Run Universities Like Businesses

This article, “Giving College Administrators a Business Education” (The Wall Street Journal, 27 August 2015), by Bruce Benson, president of the University of Colorado, has received high praise. Let’s look more closely at his work to operate the university “more like businesses” and to better understand if his fiscal accomplishments are truly worthy of the praise he has received.

First, recognize that if you run a business like a business, you can easily get into a lot of trouble. Management decision-making is typically centered on short-term solutions to current problems (financial or other), often made with information that has been filtered by subordinates to conform with leader’s biases. Solutions tend to be unrelated to the root cause and are typically zero-sum (win-lose), which marginalizes the interests of key stakeholders who then become more concerned about self-preservation than about customers or the welfare of the organization. This helps one understand why the average life of a for-profit business is less than 20 years, while that of non-profits are significantly longer.

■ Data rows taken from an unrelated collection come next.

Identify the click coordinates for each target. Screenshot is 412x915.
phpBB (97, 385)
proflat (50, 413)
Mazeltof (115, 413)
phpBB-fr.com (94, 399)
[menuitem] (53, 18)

For many years I have taught a course that rigorously analyzes failures in leadership decision-making in all types of organizations: for profit, not-for-profit, government, etc. There are three recurring failure modes in each one of the more than three dozens of failures we have studied:

  • Leaders make penny wise, pound-foolish decisions, the result of illogical thinking and decision-making traps.
  • The existence of blocked information flows, which prevents leaders from understanding the true nature of problems and of opportunities.
  • Problem-solving is ad-hoc. They do not use structured problem-solving methods to identify actual root causes (as lower-level people are often required to do in businesses).

Business is presumed by most leaders to be an economic activity when, in fact, it is a socio-economic activity. If universities are run like businesses, then management decisions will be based more on economic arguments and short-term perspective, increasing the likelihood of similar types of failures.

Mr. Benson’s solution to reduced state funding is simply line-item budget review with the chief financial officer and negotiation with suppliers by the head of purchasing. The focus is on the costs that one can easily see – numbers on a spreadsheet – not on the costs that one cannot see. Anybody can cut costs that they can see on a budget spreadsheet. This is nothing more than basic business acumen. Few leaders in business or in higher education know how to cut costs that they cannot see. This is advanced business acumen.

How do you cut costs, especially those costs that you cannot see, without doing harm to people? Kaizen is how you do it. Understood and practiced correctly, kaizen is non-zero-sum (win-win) and develops people’s capabilities for problem recognition, problem-solving, innovation, and enthusiasm for continuously improving processes. Reducing costs by improving academic and administrative processes is what “fiscally responsible” businesses do for current and future survival. Higher education institutions should do the same.

Benson’s argument that “we streamlined bureaucracy and let go of 148 administrative staff – a painful down-sizing for some, yes, but a right-sizing for the school that helped preserve many other jobs” is nonsense. The University of Colorado employs more than 16,000 people full-time; cutting 148 people (0.925 percent) is more likely a show of leadership exercising power at the expense of employees (both those laid off and the survivors) and instilling fear. Lean leaders would instead re-deploy these valuable human resources to other needed areas and to kaizen teams.

According to the article, leaders looking at budget spreadsheets over a seven year period saved some $35 million in annual recurring costs, excluding one-time gains from selling assets. This is in relation to annual cuts in state funding ranging from $45-83 million. Thus, the seven-year savings did not offset even one year of cuts in state funding in the eight years between the years 2008 to 2015. The total savings over seven years from looking at budget spreadsheets is less than one percent of the University of Colorado current budget of about $3.5 billion. Unimpressive, to say the least.

President Benson simply did the things he knew how to do – what any former business leader knows how to do – which resulted in meager cost savings. He did not do anything noteworthy, such as:

  • Improving processes to reduce costs, improve quality, and reduce lead-times (eliminate batch-and-queue information processing and create flow).
  • Improving the value proposition for students by improving academic and administrative processes.
  • Improving the quality and effectiveness of teaching.
  • Reducing the cost of tuition and the total cost of earning a degree.

This remains true even if my annual savings calculations are off. Instead, tuition has has increased every year since 2008, headcount has increased by 1000, and the number of overhead management and staff positions nearly equal the number teaching positions at the University of Colorado.

Does President Benson deserve praise for running a university more like a business? No.

From a business perspective, the University of Colorado’s leaders did things that garner great attention and praise from politicians and business leaders, but without actually changing much of anything financially. He has succeeded in maintaining the fiscal status quo; the institution remains more-or-less the same as it was when President Benson started in 2008 – with the exception of a self-congratulatory article in The Wall Street Journal.